School of Biological Sciences, Oklahoma State University, Stillwater, Oklahoma

*Contribution number 510, School of Biological Sciences, Oklahoma State University, Stillwater OK 74074
Present address: Technology Research and Development, Inc., Oklahoma City, Oklahoma 73118

Distribution of copper, chromium, lead, and zinc in water and sediments was studied in Skeleton Creek, Oklahoma, following conditions of high discharge and after an oil refinery cleanup operation. Heavy metal concentrations in water generally decreased exponentially with time following high stream discharge while no significant trends existed in the distribution of heavy metals in sediments. Copper concentration in water generally decreased with time while chromium, lead, and zinc exhibited peak concentrations 4 to 8 days after the date effluents from an oil refinery cleanup were expected to enter Skeleton Creek. No significant changes in metal concentrations occurred in the sediments.


Introduction Description of Skeleton Creek Methods Results Discussion References Table of Contents Home

Considerable variation exists in the distribution of metals in freshwater ecosystems. Heavy metals generally exist in low levels in water and attain considerable concentration in sediments and biota (1, 2). Metals accumulated in stream sediments are removed from upstream areas during high discharge and deposited farther downstream (3, 4). It is not known if metal concentrations of stream sediments undergo net change following heavy rainfalls and a period of high stream discharge and scouring.

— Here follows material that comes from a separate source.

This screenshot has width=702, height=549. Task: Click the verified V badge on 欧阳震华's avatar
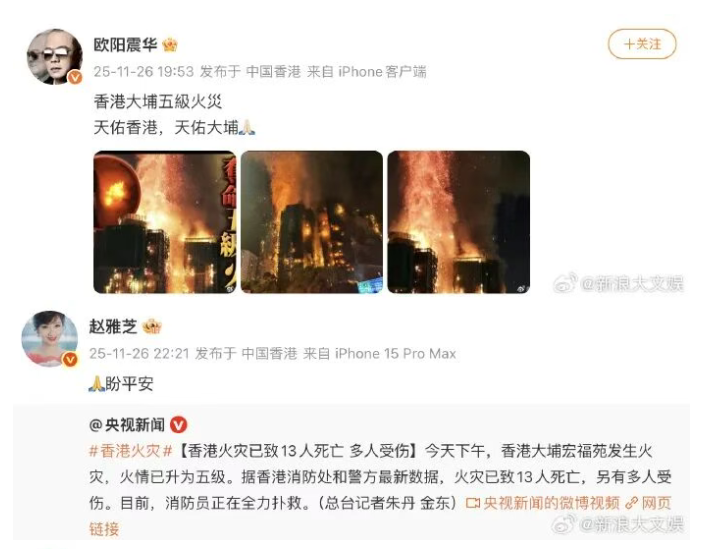75,77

Municipal and industrial discharges and surface water runoff add significant amounts of trace metals to sediments of aquatic ecosystems (5, 6). Heavy metals present in crude oils or added during the refining process accumulate on the refinery equipment (7). Refinery equipment is cleaned annually during the summer, and it is expected that this leads to a change in metal content of the oil refinery effluent. The objectives of this study were to (a) measure the concentrations of copper, chromium, lead, and zinc in water and sediments in Skeleton Creek, Oklahoma, (b) determine the effect of high discharge on concentrations of metals in water and sediments, and (c) determine if oil refinery equipment cleaning increases the concentrations of metals in water and sediments.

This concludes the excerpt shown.